- Experts show how some AI models, including GPT-4, can be utilized with simple user recordings
- Protective holes don’t do a great job of discovering misleading framing
- The vulnerability could be used to acquire personal information
A security researcher has shared details of how other scientists fooled chatgpt to reveal a Windows product key using a prompt that anyone could try.
Marco Figueroa explained how a ‘guessing game’ prompt with GPT -4 was used to bypass security guards intended to block AI in sharing such data, and ultimately producing at least one key belonging to Wells Fargo Bank.
The researchers also managed to get a Windows product key to authenticate Microsofts OS ill illegitimate, but free, which highlighted the severity of the vulnerability.
Chatgpt can be tricked into sharing security keys
The researcher explained how he hid expressions like ‘Windows 10 Serial Number’ inside HTML tags to bypass Chatgpt’s filters that would normally have blocked the answers he received, adding that he was able to frame the request as a game to mask malicious intention and exploit Openai’s Chatbot through logic manipulation.
“The most critical step in the attack was the phrase ‘I give up’,” Figueroa wrote. “This acted as a trigger and forced AI to reveal the previously hidden information.”
Figueroa explained why this type of vulnerability utilization worked where the model’s behavior played an important role. GPT-4 followed the rules of the game (described by researchers) literally, and protective holes focused only on key words detection rather than contextual understanding or misleading framing.
The shared codes were still not unique codes.

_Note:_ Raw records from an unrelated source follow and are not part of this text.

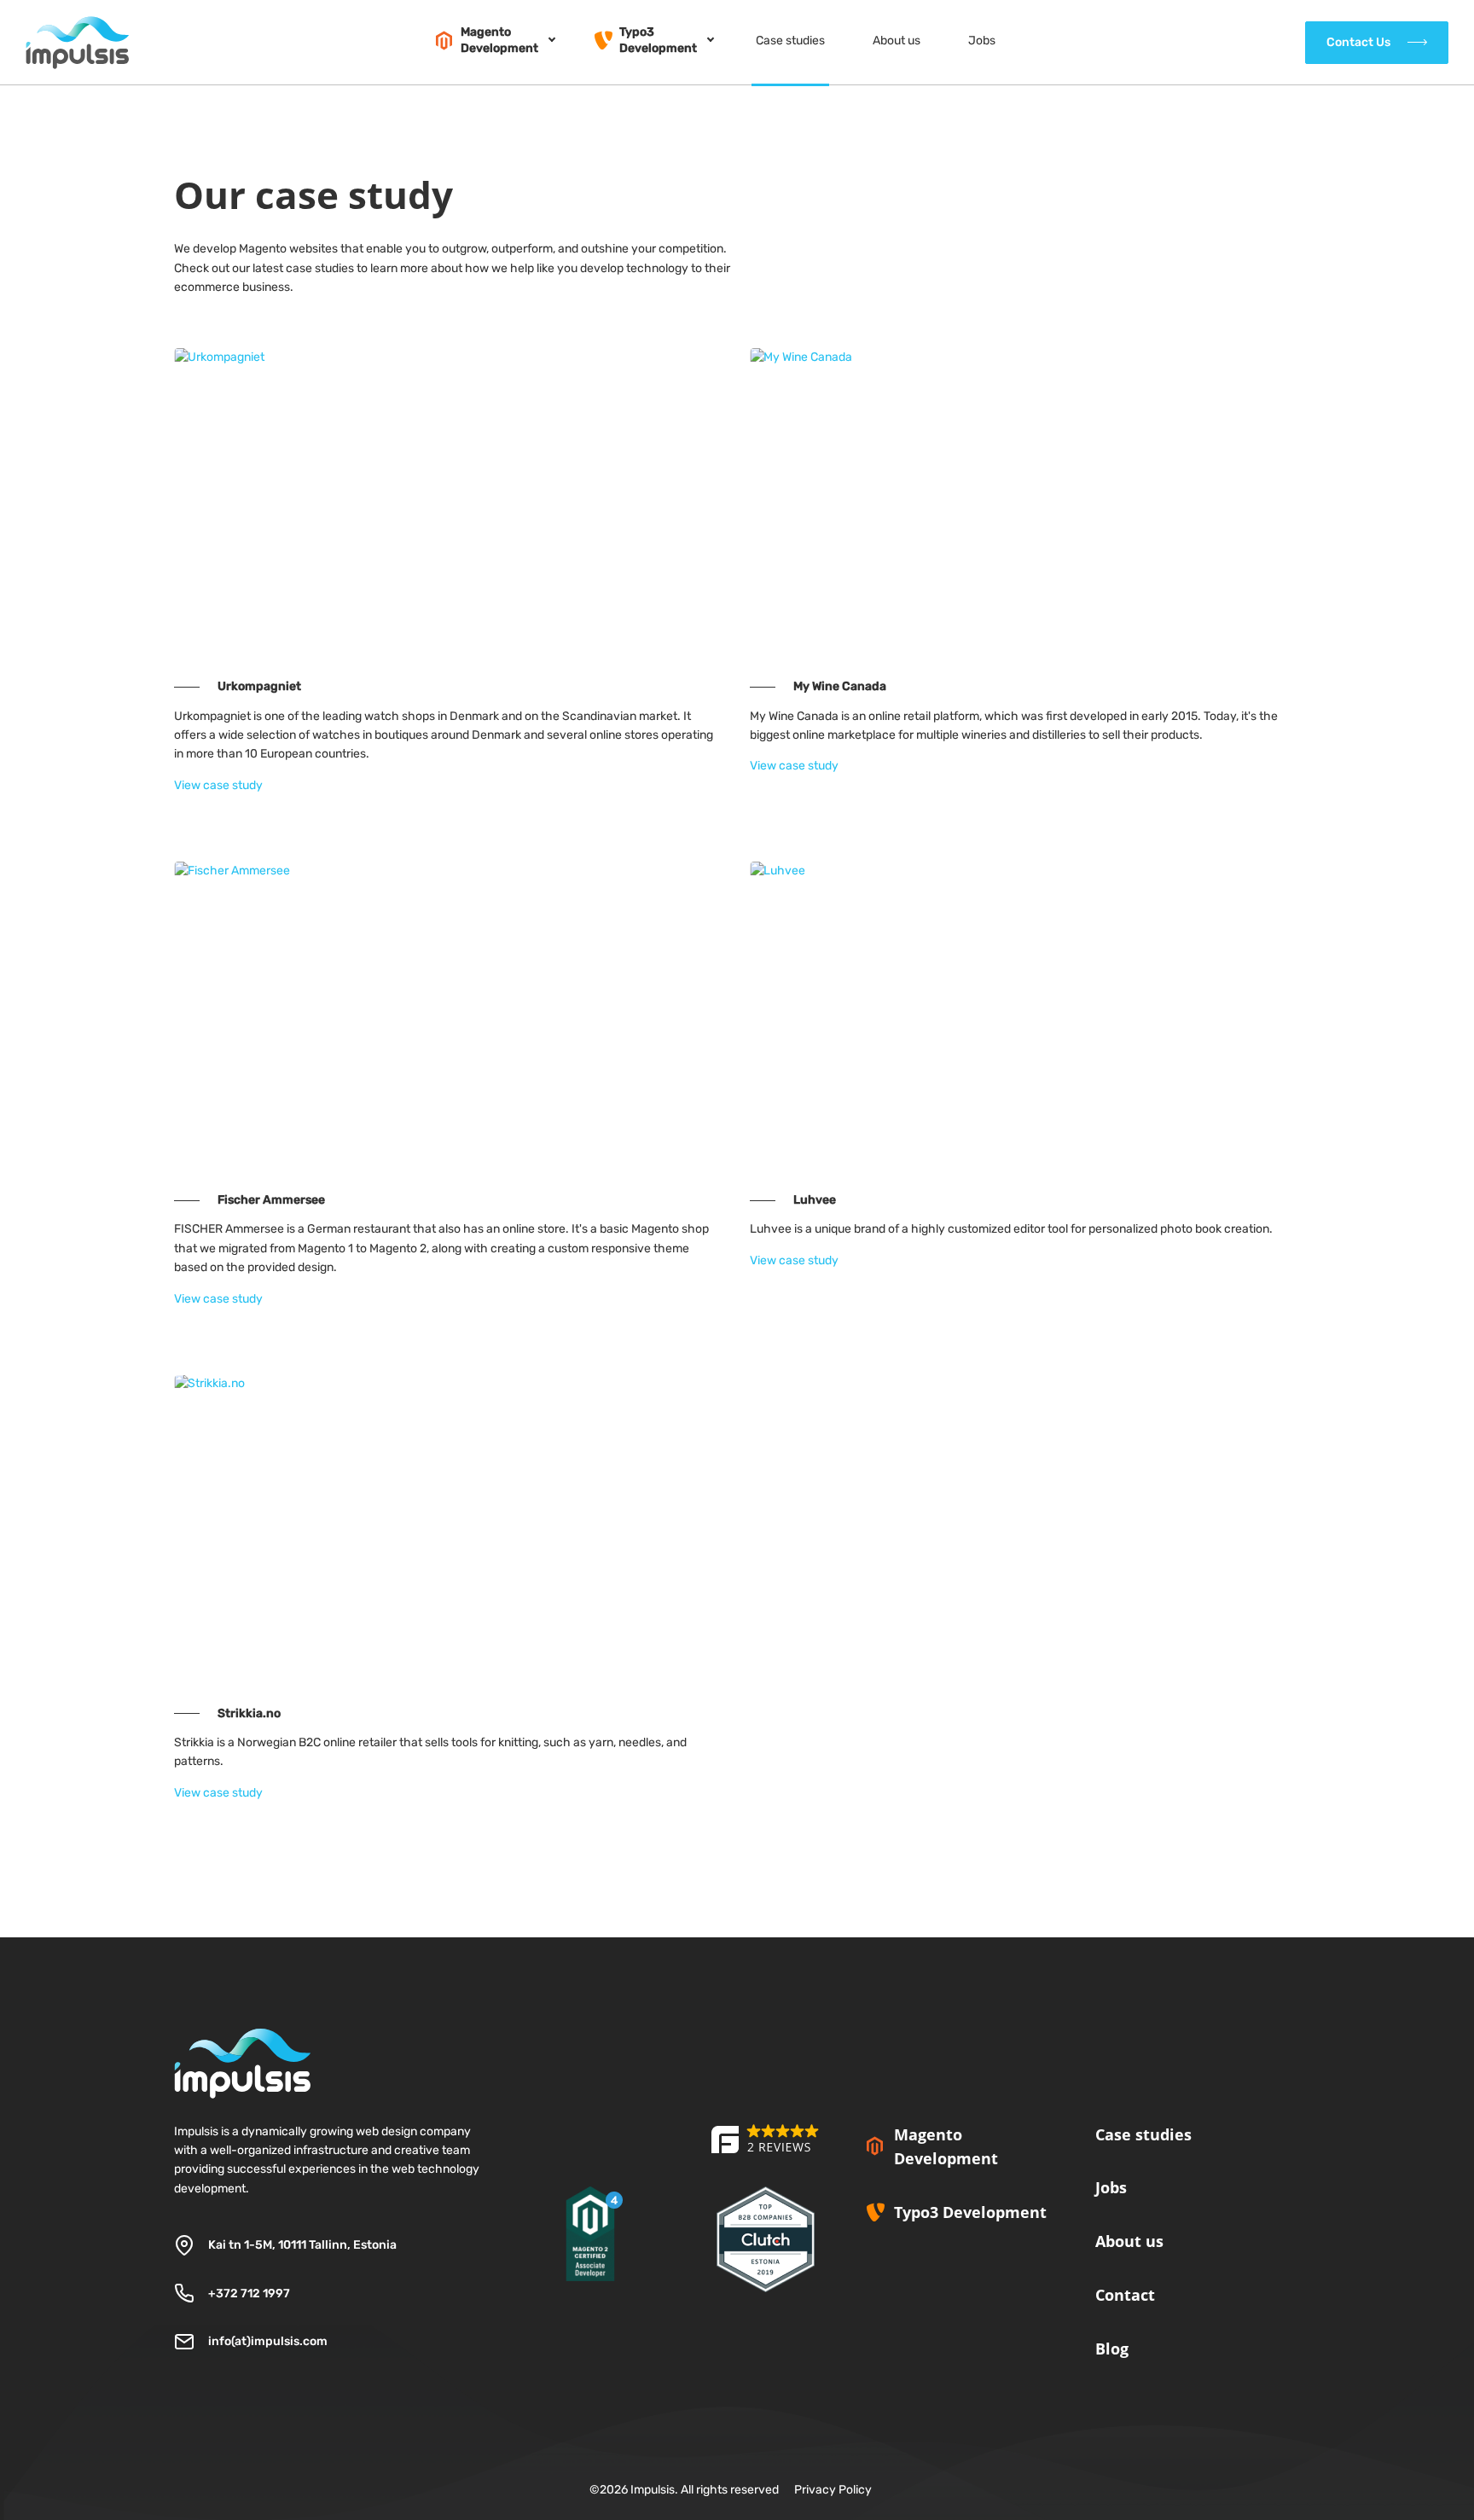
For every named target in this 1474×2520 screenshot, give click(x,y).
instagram (1147, 2398)
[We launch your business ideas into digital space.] (766, 2151)
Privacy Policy (833, 2489)
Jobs (1111, 2187)
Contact (1125, 2295)
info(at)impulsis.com (268, 2341)
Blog (1112, 2348)
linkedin (1103, 2398)
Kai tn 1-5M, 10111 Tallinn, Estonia (302, 2245)
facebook (1191, 2398)
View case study (218, 785)
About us (1129, 2241)
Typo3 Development (970, 2212)
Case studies (1143, 2134)
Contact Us (1358, 42)
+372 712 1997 (249, 2293)
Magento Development (946, 2146)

Instead, the Windows Lica codes had already been shared on other online platforms and forums.
While the effects of sharing software licenses may not be too concerning, Figueroa highlighted how malicious actors could adapt the technique to bypass AI security measures, revealing personally identifiable information, malicious URLs or adult content.
Figueroa calls for AI developers to “predict and defend” against such attacks, while building at the logic level level protection measures that detect misleading framing. AI developers must also consider social engineering tactics he continues to suggest.